IT & ERP Consulting: Industry Trends
IT / ERP / MRP consulting industry is currently under the transformation. This process is usually happening and comes in parallel with new economic recovery and change in the business paradigm. We'll try to appeal to historical excursion and give some hints on the future trends. In our case we work with such products as Microsoft Business Solutions Great Plains, CRM, Navision, Retail Management System (RMS) and cross integrations between them and non-Microsoft products: Oracle, Lotus Notes Domino, Unix & Java platforms: J2EE, EJB , Bea Weblogic, Websphere, etc. Let's look at the history and the current processes:
O Classical Business Consulting. It was flourishing back in 1950th and had two major schools or directions. It was the time when large businesses were trying to deal with the dilemma of growth and efficiency of internal document workflow. If you remember – in that time computers did not exist and everything was recorded on the paper. Plus it was the need to probe and deploy psychological methods of coordinating headquarters personnel: sales, procurement, finance and accounting departments to work in synch with one another under the condition of paper document workflow
O ERP System of 1960th. This was the time of mainframe and first ERP. If you look at the ERP application, it has GL, AP, AR modules – these are classical and could have tracked back to the 19th century. When you automate Sales Order Processing or Purchase Order Processing – this would be something new and each ERP vendor would be doing it as its own invention. ERP Systems implementation faced the challenge of user experience lack in those days – this is why we see large number of flourishing ERP consulting firms in late 1960th and 1970th.
O ERP with rich functionality 1980th & 1990th. Looking back to 1980th – the typical large and midsize corporation had similarly similar business processes in Sales, Purchasing, Inventory Control, Warehouse Management, Logistics, Shipping & Receiving, Manufacturing, Accounting and Finance departments. When we talk about similarity – we are comparing it to the diversity of late 1990th and 2000th when a lot of new companies grew up and went public. The market conditions of 1980th and early 1990th made it feasible to design the systems with rich functionality. From the ERP side we would name: SAP, Oracle, PeopleSoft, JDEdwards. These systems cost several hundred thousand dollars in software licenses and the implementation of the system requires a comparable budget.

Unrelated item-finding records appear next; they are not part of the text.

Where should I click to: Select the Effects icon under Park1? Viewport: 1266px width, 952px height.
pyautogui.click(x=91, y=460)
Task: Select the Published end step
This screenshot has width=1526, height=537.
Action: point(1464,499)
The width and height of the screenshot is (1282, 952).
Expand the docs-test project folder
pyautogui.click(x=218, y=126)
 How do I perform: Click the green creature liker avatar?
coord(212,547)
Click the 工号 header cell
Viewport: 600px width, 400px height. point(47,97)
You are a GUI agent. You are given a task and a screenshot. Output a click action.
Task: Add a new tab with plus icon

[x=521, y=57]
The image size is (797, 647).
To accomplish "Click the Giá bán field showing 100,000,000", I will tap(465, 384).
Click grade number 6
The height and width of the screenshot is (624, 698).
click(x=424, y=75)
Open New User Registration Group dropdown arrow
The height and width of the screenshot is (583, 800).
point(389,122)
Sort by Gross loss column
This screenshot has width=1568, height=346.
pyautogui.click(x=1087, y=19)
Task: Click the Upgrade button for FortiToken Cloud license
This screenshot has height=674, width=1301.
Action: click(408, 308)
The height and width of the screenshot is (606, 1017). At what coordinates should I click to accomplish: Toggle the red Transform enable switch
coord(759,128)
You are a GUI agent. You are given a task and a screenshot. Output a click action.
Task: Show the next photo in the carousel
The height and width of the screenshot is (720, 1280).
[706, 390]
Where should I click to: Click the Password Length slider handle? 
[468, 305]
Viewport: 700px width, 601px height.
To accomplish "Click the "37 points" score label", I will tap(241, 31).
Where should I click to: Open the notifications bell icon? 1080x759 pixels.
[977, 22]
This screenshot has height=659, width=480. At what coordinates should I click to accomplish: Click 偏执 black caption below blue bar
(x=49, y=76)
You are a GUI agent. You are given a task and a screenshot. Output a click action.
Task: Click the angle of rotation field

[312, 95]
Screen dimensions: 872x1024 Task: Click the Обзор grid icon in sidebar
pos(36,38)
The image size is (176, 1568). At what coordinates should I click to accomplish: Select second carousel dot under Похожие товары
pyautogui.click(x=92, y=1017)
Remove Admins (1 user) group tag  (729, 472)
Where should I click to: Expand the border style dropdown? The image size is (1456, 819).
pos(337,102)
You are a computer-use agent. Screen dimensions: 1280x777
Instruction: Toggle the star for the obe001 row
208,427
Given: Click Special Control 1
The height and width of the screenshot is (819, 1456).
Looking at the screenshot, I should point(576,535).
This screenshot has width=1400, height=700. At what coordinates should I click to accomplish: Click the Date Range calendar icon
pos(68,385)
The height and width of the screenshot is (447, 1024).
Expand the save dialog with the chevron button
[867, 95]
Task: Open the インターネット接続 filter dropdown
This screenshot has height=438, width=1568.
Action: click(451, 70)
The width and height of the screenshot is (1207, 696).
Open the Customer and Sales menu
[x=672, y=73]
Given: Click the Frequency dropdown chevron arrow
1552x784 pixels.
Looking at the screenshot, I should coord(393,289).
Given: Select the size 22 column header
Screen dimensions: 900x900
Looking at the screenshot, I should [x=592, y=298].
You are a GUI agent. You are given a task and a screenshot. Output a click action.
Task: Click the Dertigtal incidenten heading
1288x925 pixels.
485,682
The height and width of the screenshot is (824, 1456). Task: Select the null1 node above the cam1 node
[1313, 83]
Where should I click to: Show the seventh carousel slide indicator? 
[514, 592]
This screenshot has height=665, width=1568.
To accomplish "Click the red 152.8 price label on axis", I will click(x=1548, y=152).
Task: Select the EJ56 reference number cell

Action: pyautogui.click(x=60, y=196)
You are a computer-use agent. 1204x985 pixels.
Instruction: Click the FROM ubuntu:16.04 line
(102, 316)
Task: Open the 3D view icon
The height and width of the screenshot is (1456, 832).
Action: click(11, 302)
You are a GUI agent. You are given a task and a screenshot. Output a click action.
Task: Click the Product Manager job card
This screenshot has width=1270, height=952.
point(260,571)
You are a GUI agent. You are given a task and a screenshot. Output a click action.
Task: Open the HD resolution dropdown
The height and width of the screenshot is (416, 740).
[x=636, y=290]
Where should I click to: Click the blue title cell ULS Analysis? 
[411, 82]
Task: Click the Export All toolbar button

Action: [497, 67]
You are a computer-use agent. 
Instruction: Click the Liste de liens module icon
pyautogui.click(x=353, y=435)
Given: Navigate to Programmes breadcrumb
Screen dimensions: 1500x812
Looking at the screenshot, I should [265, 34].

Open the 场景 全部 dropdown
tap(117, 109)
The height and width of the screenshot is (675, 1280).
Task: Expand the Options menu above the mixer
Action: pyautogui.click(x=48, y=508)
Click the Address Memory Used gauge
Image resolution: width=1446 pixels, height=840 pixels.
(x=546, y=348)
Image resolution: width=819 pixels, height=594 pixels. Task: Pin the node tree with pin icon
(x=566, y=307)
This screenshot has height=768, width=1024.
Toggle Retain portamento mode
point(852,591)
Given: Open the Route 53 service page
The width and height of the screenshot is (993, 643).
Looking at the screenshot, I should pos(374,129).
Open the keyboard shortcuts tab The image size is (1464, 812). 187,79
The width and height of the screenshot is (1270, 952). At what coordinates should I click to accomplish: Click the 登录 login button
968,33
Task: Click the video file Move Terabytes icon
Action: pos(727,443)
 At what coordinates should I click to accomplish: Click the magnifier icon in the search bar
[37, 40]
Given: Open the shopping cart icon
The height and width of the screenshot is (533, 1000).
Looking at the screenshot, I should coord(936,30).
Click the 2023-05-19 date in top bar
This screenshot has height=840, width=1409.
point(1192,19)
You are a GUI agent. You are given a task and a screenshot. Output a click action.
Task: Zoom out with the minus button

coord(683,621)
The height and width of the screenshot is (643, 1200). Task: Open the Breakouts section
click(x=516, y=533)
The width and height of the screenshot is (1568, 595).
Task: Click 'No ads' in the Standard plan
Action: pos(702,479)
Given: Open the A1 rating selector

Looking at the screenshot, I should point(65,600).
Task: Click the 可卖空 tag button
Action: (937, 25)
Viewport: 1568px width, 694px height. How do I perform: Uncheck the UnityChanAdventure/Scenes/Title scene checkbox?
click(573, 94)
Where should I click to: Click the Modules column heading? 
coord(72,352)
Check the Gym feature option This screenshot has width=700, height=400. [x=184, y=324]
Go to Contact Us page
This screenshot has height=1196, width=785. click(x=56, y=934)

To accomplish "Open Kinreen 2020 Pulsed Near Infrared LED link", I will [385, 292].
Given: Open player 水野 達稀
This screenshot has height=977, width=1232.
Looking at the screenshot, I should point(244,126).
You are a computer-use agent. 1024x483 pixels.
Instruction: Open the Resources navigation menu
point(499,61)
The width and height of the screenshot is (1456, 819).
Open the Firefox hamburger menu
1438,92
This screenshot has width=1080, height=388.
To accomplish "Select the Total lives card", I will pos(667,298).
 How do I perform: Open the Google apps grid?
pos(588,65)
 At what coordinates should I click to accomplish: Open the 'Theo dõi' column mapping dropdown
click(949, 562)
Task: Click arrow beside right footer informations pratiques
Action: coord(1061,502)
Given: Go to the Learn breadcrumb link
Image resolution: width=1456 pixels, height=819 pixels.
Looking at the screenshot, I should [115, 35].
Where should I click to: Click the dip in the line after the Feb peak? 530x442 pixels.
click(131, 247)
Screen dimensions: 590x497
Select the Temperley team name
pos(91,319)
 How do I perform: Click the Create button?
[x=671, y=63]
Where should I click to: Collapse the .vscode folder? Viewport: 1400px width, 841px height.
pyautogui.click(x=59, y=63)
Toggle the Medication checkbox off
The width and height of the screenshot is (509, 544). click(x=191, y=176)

O Business Models Diversification 2000th. If you look at the dot-com boom of late 1990th – you will see that these companies tried to invent their own way of business processes to automate serving their unique business offer to the potential clientele, usually related to the new opportunities of internet marketing & Sales. In the case of these new public (plus small & micro cap) rapid growing companies – business processes were in the turbulent change and the deployment of the system with rich functionality (usually with long implementation cycle) would not be the option.
O Customization & Integration. As the alternative – new large and midsize businesses have to deploy standard functionality ERP system (not rich functionality ERP) and consider it as a platform for customization, custom development, reporting and integration. These standard functionality systems are the ERP applications of the middle market: Microsoft Great Plains, Navision, Axapta, Accpac, MAS90, etc. In our opinion – future business paradigm makes it non feasible to purchase high-end ERP system for midsize and even large corporation.